Hello I'm trying to understand the idea behind Hodge conjecture and I have naive approach but what does it mean Hodge classes statement: $H^{2k}(X,\mathbb{Q}) \cap H^{k,k}(X)$? these symbols? My intuition says If $X$ was not Kähler manifold (just some real smooth manifold), this notation would denote the number of holes in that manifold? bq torus by de Rham theorem has homology group isomorphic to its cohomology group: $H_{1} \cong H^{1}$. So this is about interesection of manifolds with $2k$ holes and I do not know what $k,k$ means in this context (maybe deal with some complex geometry). If that is true why rational numbers instead integers? Can you recommend some popular science books on this topic?

Answer 1

Since the question is about intuition and basic understanding, much of what I say below is wrong, or at least imprecise (and the subtleties are sources of difficulty) but I believe it is morally correct.

In the context of the Hodge conjecture, it is useful to think of $H^{n-k}(M)$, for a (closed oriented) $n$-manifold $M$ as a vector space spanned by $k$-dimensional submanifolds of $M$, where two such linear combinations are equivalent if their difference is a "hole that can be filled in", ie (some linear combination of) the boundary of $(k + 1)$-dimensional submanifolds. This already needs rational coefficients rather than integer coefficients, so we will use $H^{n-k}(M)$ to mean $H^{n-k}(M; \mathbb{Q})$.

Let us assume that $M$ is a complex Kähler manifold (in particular $n = 2d$ where $d$ is its complex dimension). Then we can add some refinements to this data. Specifically, we can look at the equations defining the submanifolds and ask how they interact with complex conjugation, kind of like the difference between setting $\Re(z) = 0$ and $\Im(z) = 0$ (note that $\Re(\bar{z}) = \Re(z)$ and $\Im(\bar{z}) = -\Im(z)$).

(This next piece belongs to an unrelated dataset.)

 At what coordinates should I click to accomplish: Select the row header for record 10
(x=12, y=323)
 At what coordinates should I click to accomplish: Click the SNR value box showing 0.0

For the lack of better terms, call these odd and even and let $H^{p, q}$ to be the subspace (of $H^{n-k}$ if $n - k = p + q$) spanned by those submanifolds cut out by $p$ even and $q$ odd functions. This further decomposition of $H^{n-k}$ into $H^{p, q}$ also only makes sense with rational coefficients (and of course only for $M$ complex). I am also ignoring the difference between $H^{p, q}(M)$ and the $\mathbb{Q}$-span of $H^{p + q}(M; \mathbb{Z}) \cap H^{p, q}(M)$.

If your submanifolds are actually cut out by complex analytic functions then you're enforcing an equal number of even and odd conditions ($z = 0$ iff $\Re(z) = 0$ and $\Im(z) = 0$) so these all lie in $H^{p, p}$ (with $n - k = 2p$). The Hodge conjecture is about the converse, when $M$ is projective (ie is itself cut out by algebraic equations in complex projective space $\mathbb{C}P^N$ of some dimension $N$). Specifically, it asks if $H^{p, p}$ is $\mathbb{Q}$-spanned by (classes of) complex submanifolds of $M$. Under the assumptions on $M$, complex submanifolds are also algebraic, so the statement is often in terms of "algebraic cycles".